• TASK TO COMPLETE:
What the task requires is each entry, restated exactly.

• EXERCISE DATA:
== Segment start ==
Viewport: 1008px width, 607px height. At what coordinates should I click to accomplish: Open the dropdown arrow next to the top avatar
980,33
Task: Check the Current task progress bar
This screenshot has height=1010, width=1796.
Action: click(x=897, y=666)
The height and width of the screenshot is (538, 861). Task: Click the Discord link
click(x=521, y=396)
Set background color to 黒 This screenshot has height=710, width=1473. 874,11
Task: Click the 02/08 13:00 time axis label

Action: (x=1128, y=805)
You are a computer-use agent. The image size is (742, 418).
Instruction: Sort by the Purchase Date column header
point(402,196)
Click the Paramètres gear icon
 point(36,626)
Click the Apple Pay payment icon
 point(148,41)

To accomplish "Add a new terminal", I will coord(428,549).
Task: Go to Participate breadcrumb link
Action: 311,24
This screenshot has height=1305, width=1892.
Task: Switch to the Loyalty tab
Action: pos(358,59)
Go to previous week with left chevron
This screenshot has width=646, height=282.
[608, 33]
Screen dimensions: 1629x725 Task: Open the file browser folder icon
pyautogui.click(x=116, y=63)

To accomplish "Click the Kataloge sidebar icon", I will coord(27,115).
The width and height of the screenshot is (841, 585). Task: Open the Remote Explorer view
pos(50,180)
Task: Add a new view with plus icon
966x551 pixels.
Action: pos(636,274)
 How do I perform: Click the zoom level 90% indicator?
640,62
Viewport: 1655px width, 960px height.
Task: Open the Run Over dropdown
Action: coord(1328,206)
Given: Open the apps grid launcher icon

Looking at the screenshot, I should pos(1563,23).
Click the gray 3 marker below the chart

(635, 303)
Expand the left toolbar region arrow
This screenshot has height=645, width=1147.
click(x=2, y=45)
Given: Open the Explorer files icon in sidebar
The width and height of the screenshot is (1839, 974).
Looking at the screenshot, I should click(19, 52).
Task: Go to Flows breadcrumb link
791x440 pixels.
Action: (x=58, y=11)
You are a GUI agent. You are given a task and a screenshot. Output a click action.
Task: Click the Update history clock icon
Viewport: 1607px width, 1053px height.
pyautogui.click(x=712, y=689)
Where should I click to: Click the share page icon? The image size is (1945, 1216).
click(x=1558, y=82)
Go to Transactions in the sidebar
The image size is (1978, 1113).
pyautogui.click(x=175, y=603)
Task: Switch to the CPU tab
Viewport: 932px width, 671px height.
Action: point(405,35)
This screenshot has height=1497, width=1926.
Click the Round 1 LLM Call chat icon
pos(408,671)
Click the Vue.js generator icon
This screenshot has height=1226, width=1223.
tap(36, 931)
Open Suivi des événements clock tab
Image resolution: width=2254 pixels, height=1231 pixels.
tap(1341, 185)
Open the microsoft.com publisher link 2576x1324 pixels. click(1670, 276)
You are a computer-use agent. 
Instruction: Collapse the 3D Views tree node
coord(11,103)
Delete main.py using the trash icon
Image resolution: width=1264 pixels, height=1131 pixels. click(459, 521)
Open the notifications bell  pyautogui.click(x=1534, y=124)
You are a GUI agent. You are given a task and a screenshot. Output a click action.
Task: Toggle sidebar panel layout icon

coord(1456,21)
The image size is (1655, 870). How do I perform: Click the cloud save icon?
== Segment end ==
• TASK RESULT:
Viewport: 1008px width, 607px height. At what coordinates should I click to accomplish: Open the dropdown arrow next to the top avatar
980,33
Task: Check the Current task progress bar
This screenshot has height=1010, width=1796.
Action: click(x=897, y=666)
The height and width of the screenshot is (538, 861). Task: Click the Discord link
click(x=521, y=396)
Set background color to 黒 This screenshot has height=710, width=1473. 874,11
Task: Click the 02/08 13:00 time axis label

Action: (x=1128, y=805)
You are a computer-use agent. The image size is (742, 418).
Instruction: Sort by the Purchase Date column header
point(402,196)
Click the Paramètres gear icon
 point(36,626)
Click the Apple Pay payment icon
 point(148,41)

To accomplish "Add a new terminal", I will coord(428,549).
Task: Go to Participate breadcrumb link
Action: 311,24
This screenshot has height=1305, width=1892.
Task: Switch to the Loyalty tab
Action: pos(358,59)
Go to previous week with left chevron
This screenshot has width=646, height=282.
[608, 33]
Screen dimensions: 1629x725 Task: Open the file browser folder icon
pyautogui.click(x=116, y=63)

To accomplish "Click the Kataloge sidebar icon", I will coord(27,115).
The width and height of the screenshot is (841, 585). Task: Open the Remote Explorer view
pos(50,180)
Task: Add a new view with plus icon
966x551 pixels.
Action: pos(636,274)
 How do I perform: Click the zoom level 90% indicator?
640,62
Viewport: 1655px width, 960px height.
Task: Open the Run Over dropdown
Action: coord(1328,206)
Given: Open the apps grid launcher icon

Looking at the screenshot, I should pos(1563,23).
Click the gray 3 marker below the chart

(635, 303)
Expand the left toolbar region arrow
This screenshot has height=645, width=1147.
click(x=2, y=45)
Given: Open the Explorer files icon in sidebar
The width and height of the screenshot is (1839, 974).
Looking at the screenshot, I should click(19, 52).
Task: Go to Flows breadcrumb link
791x440 pixels.
Action: (x=58, y=11)
You are a GUI agent. You are given a task and a screenshot. Output a click action.
Task: Click the Update history clock icon
Viewport: 1607px width, 1053px height.
pyautogui.click(x=712, y=689)
Where should I click to: Click the share page icon? The image size is (1945, 1216).
click(x=1558, y=82)
Go to Transactions in the sidebar
The image size is (1978, 1113).
pyautogui.click(x=175, y=603)
Task: Switch to the CPU tab
Viewport: 932px width, 671px height.
Action: point(405,35)
This screenshot has height=1497, width=1926.
Click the Round 1 LLM Call chat icon
pos(408,671)
Click the Vue.js generator icon
This screenshot has height=1226, width=1223.
tap(36, 931)
Open Suivi des événements clock tab
Image resolution: width=2254 pixels, height=1231 pixels.
tap(1341, 185)
Open the microsoft.com publisher link 2576x1324 pixels. click(1670, 276)
You are a computer-use agent. 
Instruction: Collapse the 3D Views tree node
coord(11,103)
Delete main.py using the trash icon
Image resolution: width=1264 pixels, height=1131 pixels. click(459, 521)
Open the notifications bell  pyautogui.click(x=1534, y=124)
You are a GUI agent. You are given a task and a screenshot. Output a click action.
Task: Toggle sidebar panel layout icon

coord(1456,21)
The image size is (1655, 870). How do I perform: Click the cloud save icon?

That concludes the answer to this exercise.